In March 2014, Microsoft filed a court case accusing ex-employee Alex Kibkalo of stealing trade secrets, namely Windows 8 RT code and the Microsoft Activation Server SDK, uploading them to his SkyDrive (now called OneDrive) account and leaking the code to a blogger. The blogger then sold activation keys for Windows Server software on eBay. The case is less notable for the crime than it is for how Microsoft acquired its evidence. The company admitted in its court briefing it read the blogger’s email messages and spied on instant messages (IM) sent using his Hotmail account.

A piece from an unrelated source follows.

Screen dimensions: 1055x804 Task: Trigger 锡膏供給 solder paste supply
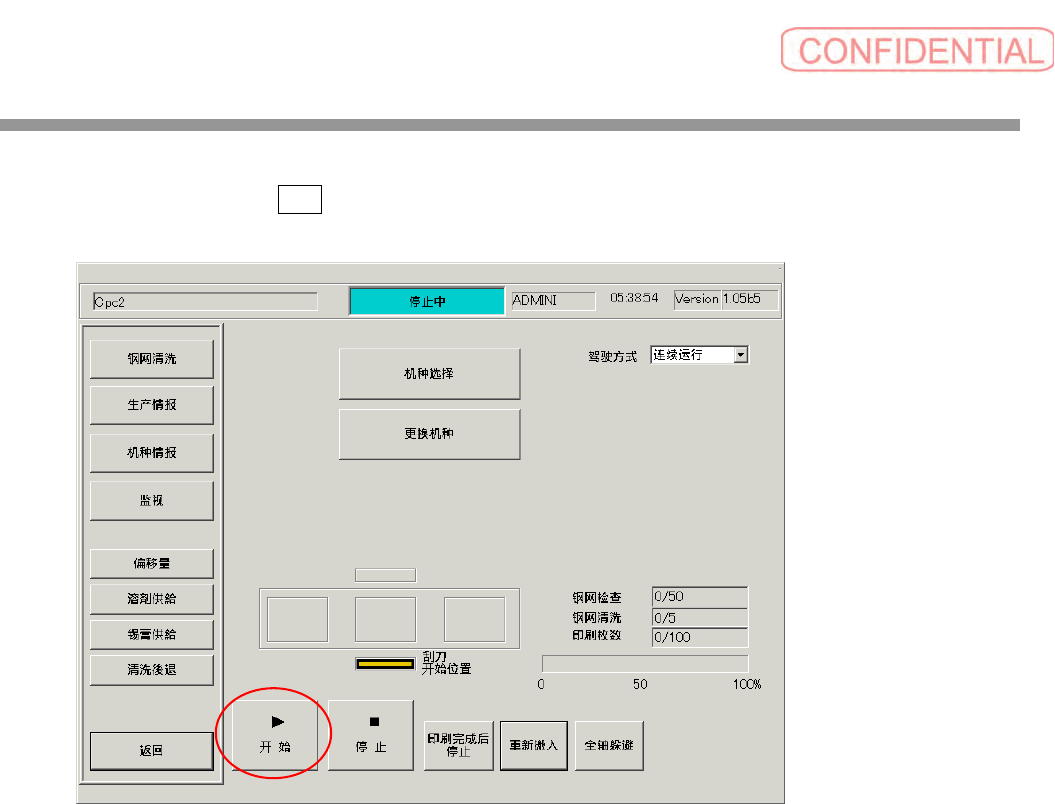click(152, 634)
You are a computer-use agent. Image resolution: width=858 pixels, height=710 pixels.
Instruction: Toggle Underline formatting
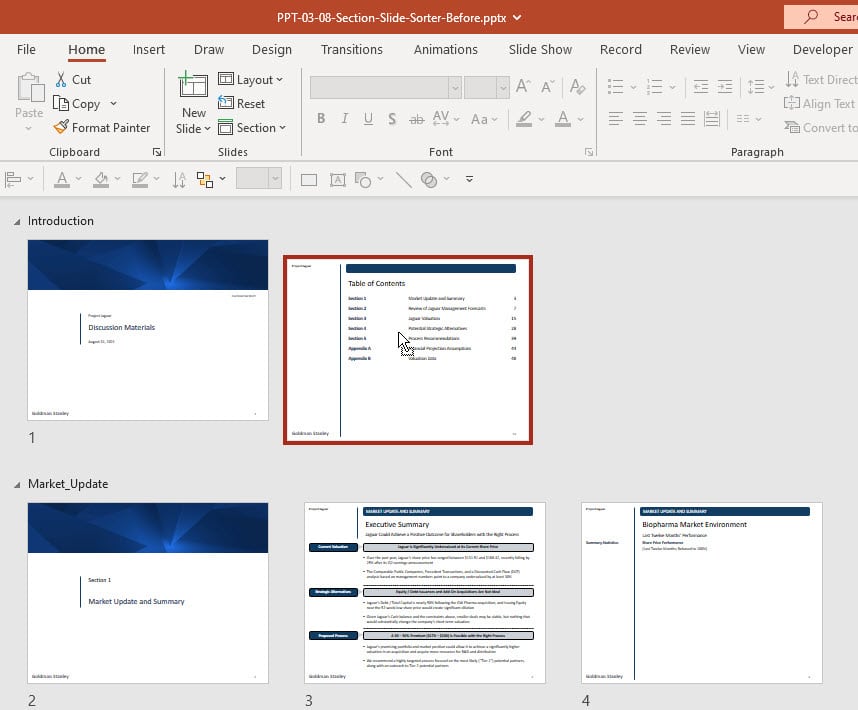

Microsoft didn’t do anything illegal. Its actions are covered by its terms and conditions, and they fall in the boundaries of the Electronic Communications Privacy Act. Some observers say by disclosing its spying in court, Microsoft may drive customers toward other email providers. Unfortunately, customers don’t get more privacy when using Gmail or Yahoo Mail. Most email users have no idea how much information their providers skim from their online interactions.
Microsoft’s Prying Eyes
Microsoft has changed its business model to emphasize cloud services after seeing PC sales plummet. It has focused on cloud-based business services, like Office 365, and on cloud storage products like OneDrive. Many Outlook users (the name of the service formerly known as Hotmail) use OneDrive to upload large files and to share them without creating large email attachments. However, along with questions about cloud security, Microsoft customers now have concerns about email privacy.
The Hotmail incident isn’t the only run-in Microsoft has experienced with privacy and security advocates. Last summer, Microsoft’s Xbox came under fire for its Kinect One camera, which theoretically could provide Microsoft with a 1080p view of users’ living rooms — plus views of whatever users choose to do in their living rooms — every moment the camera is connected to the Internet. Another Microsoft product, Skype, has been implicated as a tool for the National Security Agency’s (NSA) PRISM spying program.
Everyone’s Doing It
Microsoft isn’t the only company that has intrusive information collection practices. Google currently faces a class action lawsuit from Gmail users who argue that Google’s mining of every Gmail message violates federal wiretapping laws. Google argues it needs to read all Gmail messages to offer targeted advertising to its customers. Google also claims no emails are actually read by humans, since machines do all of the scanning. Still, a U.S. District Court judge in California disagreed Google had fully disclosed the nature of its email mining and had clearly obtained customer consent.
Yahoo’s latest version of its email service also has updated terms and conditions that allow Yahoo to scan email messages to offer targeted advertising. Yahoo’s terms and conditions also state the company scans email for the purpose of “abuse protection.” Potentially, if Yahoo algorithms tag language that labels a person as a bully or a threat, then that person could lose his or her email account without recourse.
Are Outlook Users Getting “Scroogled?”
Microsoft has issued some updates to its privacy policy to mollify outraged Outlook users. First, the company plans to add information about email spying to its biannual “transparency report” by releasing the number of email searches that happened over the prior six months and the number of user accounts affected by searches.
Second, before reading user email, all internal Microsoft investigations would be reviewed by a legal team separate from the internal investigations team. If the legal team agrees the investigation team has grounds for a search, then the legal team will refer the matter to “an outside attorney who is a former federal judge.” If the former judge affirms a search warrant would have been issued anyway, then Microsoft will read the user’s email. The company argues it doesn’t have to obtain an actual court order to search its email or customer services information.
Microsoft’s famous “Scroogled” ad campaign favorably compared Outlook to Gmail, arguing Outlook never mined user email for targeted advertising. However, in light of the spying revealed in its current court case, Microsoft may want to come down from the high road for a while. In the end, it’s the email user who gets “scroogled” — no matter who’s providing the email service.